■ DATA IN THIS EXERCISE:
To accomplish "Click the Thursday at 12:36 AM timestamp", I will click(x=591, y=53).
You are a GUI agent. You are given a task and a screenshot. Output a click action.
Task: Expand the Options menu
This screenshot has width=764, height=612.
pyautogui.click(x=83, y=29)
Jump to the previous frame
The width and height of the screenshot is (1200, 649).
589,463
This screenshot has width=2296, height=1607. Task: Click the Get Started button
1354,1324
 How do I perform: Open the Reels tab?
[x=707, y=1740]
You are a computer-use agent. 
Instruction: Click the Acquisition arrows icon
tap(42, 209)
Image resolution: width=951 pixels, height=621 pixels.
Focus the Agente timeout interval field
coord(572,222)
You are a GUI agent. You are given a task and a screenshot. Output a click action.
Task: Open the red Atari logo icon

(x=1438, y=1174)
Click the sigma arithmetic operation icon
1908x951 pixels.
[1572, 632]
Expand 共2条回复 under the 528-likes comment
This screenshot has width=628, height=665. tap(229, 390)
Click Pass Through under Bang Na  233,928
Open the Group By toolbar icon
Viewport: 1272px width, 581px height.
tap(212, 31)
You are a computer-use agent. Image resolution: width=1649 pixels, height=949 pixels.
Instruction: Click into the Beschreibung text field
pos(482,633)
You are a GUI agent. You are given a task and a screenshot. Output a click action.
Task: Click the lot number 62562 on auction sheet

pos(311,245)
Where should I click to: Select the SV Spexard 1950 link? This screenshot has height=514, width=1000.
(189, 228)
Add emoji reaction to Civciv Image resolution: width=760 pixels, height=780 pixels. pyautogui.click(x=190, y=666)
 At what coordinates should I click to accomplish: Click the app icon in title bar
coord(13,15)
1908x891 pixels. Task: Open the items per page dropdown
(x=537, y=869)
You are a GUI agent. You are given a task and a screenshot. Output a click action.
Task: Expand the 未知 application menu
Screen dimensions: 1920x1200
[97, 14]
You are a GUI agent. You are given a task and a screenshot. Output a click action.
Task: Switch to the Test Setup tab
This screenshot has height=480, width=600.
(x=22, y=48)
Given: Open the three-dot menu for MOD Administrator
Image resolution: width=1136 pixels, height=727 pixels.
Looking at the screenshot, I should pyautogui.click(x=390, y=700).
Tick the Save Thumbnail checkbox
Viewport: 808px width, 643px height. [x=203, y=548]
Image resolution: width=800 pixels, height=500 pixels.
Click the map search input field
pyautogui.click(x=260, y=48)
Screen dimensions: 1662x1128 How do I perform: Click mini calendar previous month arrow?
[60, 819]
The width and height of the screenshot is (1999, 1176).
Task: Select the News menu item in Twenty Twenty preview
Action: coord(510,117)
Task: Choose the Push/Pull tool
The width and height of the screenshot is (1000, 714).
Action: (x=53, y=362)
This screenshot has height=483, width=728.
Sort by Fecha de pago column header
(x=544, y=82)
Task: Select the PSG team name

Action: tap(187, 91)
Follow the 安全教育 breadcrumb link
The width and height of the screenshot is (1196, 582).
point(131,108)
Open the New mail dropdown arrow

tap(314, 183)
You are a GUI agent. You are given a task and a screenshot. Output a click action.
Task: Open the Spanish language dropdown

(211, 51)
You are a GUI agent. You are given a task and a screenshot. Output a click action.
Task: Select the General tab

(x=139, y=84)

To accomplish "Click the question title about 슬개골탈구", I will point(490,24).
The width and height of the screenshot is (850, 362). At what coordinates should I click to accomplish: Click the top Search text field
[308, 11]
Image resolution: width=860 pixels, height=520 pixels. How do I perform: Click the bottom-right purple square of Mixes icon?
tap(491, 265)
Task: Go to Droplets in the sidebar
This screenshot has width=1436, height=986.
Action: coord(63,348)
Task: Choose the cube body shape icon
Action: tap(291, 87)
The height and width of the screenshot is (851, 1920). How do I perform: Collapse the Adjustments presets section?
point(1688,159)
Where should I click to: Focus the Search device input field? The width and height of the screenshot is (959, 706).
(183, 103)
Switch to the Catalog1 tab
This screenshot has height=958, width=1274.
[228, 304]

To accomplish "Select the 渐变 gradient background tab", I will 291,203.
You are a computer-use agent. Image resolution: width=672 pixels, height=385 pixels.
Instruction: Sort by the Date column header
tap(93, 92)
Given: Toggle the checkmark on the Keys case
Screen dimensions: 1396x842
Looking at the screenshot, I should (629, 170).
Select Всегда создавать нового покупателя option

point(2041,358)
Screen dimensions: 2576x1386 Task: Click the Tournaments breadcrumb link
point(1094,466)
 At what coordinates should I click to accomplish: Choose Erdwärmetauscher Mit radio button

■ YOUR INSTRUCTIONS:
Render every line of the items above as a Markdown table with the columns Row and Line, numbering the rows consecutively and omitting blank lines.

■ RESPONSE BELOW:
| Row | Line |
|---|---|
| 1 | To accomplish "Click the Thursday at 12:36 AM timestamp", I will click(x=591, y=53). |
| 2 | You are a GUI agent. You are given a task and a screenshot. Output a click action. |
| 3 | Task: Expand the Options menu |
| 4 | This screenshot has width=764, height=612. |
| 5 | pyautogui.click(x=83, y=29) |
| 6 | Jump to the previous frame |
| 7 | The width and height of the screenshot is (1200, 649). |
| 8 | 589,463 |
| 9 | This screenshot has width=2296, height=1607. Task: Click the Get Started button |
| 10 | 1354,1324 |
| 11 |  How do I perform: Open the Reels tab? |
| 12 | [x=707, y=1740] |
| 13 | You are a computer-use agent.  |
| 14 | Instruction: Click the Acquisition arrows icon |
| 15 | tap(42, 209) |
| 16 | Image resolution: width=951 pixels, height=621 pixels. |
| 17 | Focus the Agente timeout interval field |
| 18 | coord(572,222) |
| 19 | You are a GUI agent. You are given a task and a screenshot. Output a click action. |
| 20 | Task: Open the red Atari logo icon |
| 21 | (x=1438, y=1174) |
| 22 | Click the sigma arithmetic operation icon |
| 23 | 1908x951 pixels. |
| 24 | [1572, 632] |
| 25 | Expand 共2条回复 under the 528-likes comment |
| 26 | This screenshot has width=628, height=665. tap(229, 390) |
| 27 | Click Pass Through under Bang Na  233,928 |
| 28 | Open the Group By toolbar icon |
| 29 | Viewport: 1272px width, 581px height. |
| 30 | tap(212, 31) |
| 31 | You are a computer-use agent. Image resolution: width=1649 pixels, height=949 pixels. |
| 32 | Instruction: Click into the Beschreibung text field |
| 33 | pos(482,633) |
| 34 | You are a GUI agent. You are given a task and a screenshot. Output a click action. |
| 35 | Task: Click the lot number 62562 on auction sheet |
| 36 | pos(311,245) |
| 37 | Where should I click to: Select the SV Spexard 1950 link? This screenshot has height=514, width=1000. |
| 38 | (189, 228) |
| 39 | Add emoji reaction to Civciv Image resolution: width=760 pixels, height=780 pixels. pyautogui.click(x=190, y=666) |
| 40 |  At what coordinates should I click to accomplish: Click the app icon in title bar |
| 41 | coord(13,15) |
| 42 | 1908x891 pixels. Task: Open the items per page dropdown |
| 43 | (x=537, y=869) |
| 44 | You are a GUI agent. You are given a task and a screenshot. Output a click action. |
| 45 | Task: Expand the 未知 application menu |
| 46 | Screen dimensions: 1920x1200 |
| 47 | [97, 14] |
| 48 | You are a GUI agent. You are given a task and a screenshot. Output a click action. |
| 49 | Task: Switch to the Test Setup tab |
| 50 | This screenshot has height=480, width=600. |
| 51 | (x=22, y=48) |
| 52 | Given: Open the three-dot menu for MOD Administrator |
| 53 | Image resolution: width=1136 pixels, height=727 pixels. |
| 54 | Looking at the screenshot, I should pyautogui.click(x=390, y=700). |
| 55 | Tick the Save Thumbnail checkbox |
| 56 | Viewport: 808px width, 643px height. [x=203, y=548] |
| 57 | Image resolution: width=800 pixels, height=500 pixels. |
| 58 | Click the map search input field |
| 59 | pyautogui.click(x=260, y=48) |
| 60 | Screen dimensions: 1662x1128 How do I perform: Click mini calendar previous month arrow? |
| 61 | [60, 819] |
| 62 | The width and height of the screenshot is (1999, 1176). |
| 63 | Task: Select the News menu item in Twenty Twenty preview |
| 64 | Action: coord(510,117) |
| 65 | Task: Choose the Push/Pull tool |
| 66 | The width and height of the screenshot is (1000, 714). |
| 67 | Action: (x=53, y=362) |
| 68 | This screenshot has height=483, width=728. |
| 69 | Sort by Fecha de pago column header |
| 70 | (x=544, y=82) |
| 71 | Task: Select the PSG team name |
| 72 | Action: tap(187, 91) |
| 73 | Follow the 安全教育 breadcrumb link |
| 74 | The width and height of the screenshot is (1196, 582). |
| 75 | point(131,108) |
| 76 | Open the New mail dropdown arrow |
| 77 | tap(314, 183) |
| 78 | You are a GUI agent. You are given a task and a screenshot. Output a click action. |
| 79 | Task: Open the Spanish language dropdown |
| 80 | (211, 51) |
| 81 | You are a GUI agent. You are given a task and a screenshot. Output a click action. |
| 82 | Task: Select the General tab |
| 83 | (x=139, y=84) |
| 84 | To accomplish "Click the question title about 슬개골탈구", I will point(490,24). |
| 85 | The width and height of the screenshot is (850, 362). At what coordinates should I click to accomplish: Click the top Search text field |
| 86 | [308, 11] |
| 87 | Image resolution: width=860 pixels, height=520 pixels. How do I perform: Click the bottom-right purple square of Mixes icon? |
| 88 | tap(491, 265) |
| 89 | Task: Go to Droplets in the sidebar |
| 90 | This screenshot has width=1436, height=986. |
| 91 | Action: coord(63,348) |
| 92 | Task: Choose the cube body shape icon |
| 93 | Action: tap(291, 87) |
| 94 | The height and width of the screenshot is (851, 1920). How do I perform: Collapse the Adjustments presets section? |
| 95 | point(1688,159) |
| 96 | Where should I click to: Focus the Search device input field? The width and height of the screenshot is (959, 706). |
| 97 | (183, 103) |
| 98 | Switch to the Catalog1 tab |
| 99 | This screenshot has height=958, width=1274. |
| 100 | [228, 304] |
| 101 | To accomplish "Select the 渐变 gradient background tab", I will 291,203. |
| 102 | You are a computer-use agent. Image resolution: width=672 pixels, height=385 pixels. |
| 103 | Instruction: Sort by the Date column header |
| 104 | tap(93, 92) |
| 105 | Given: Toggle the checkmark on the Keys case |
| 106 | Screen dimensions: 1396x842 |
| 107 | Looking at the screenshot, I should (629, 170). |
| 108 | Select Всегда создавать нового покупателя option |
| 109 | point(2041,358) |
| 110 | Screen dimensions: 2576x1386 Task: Click the Tournaments breadcrumb link |
| 111 | point(1094,466) |
| 112 |  At what coordinates should I click to accomplish: Choose Erdwärmetauscher Mit radio button |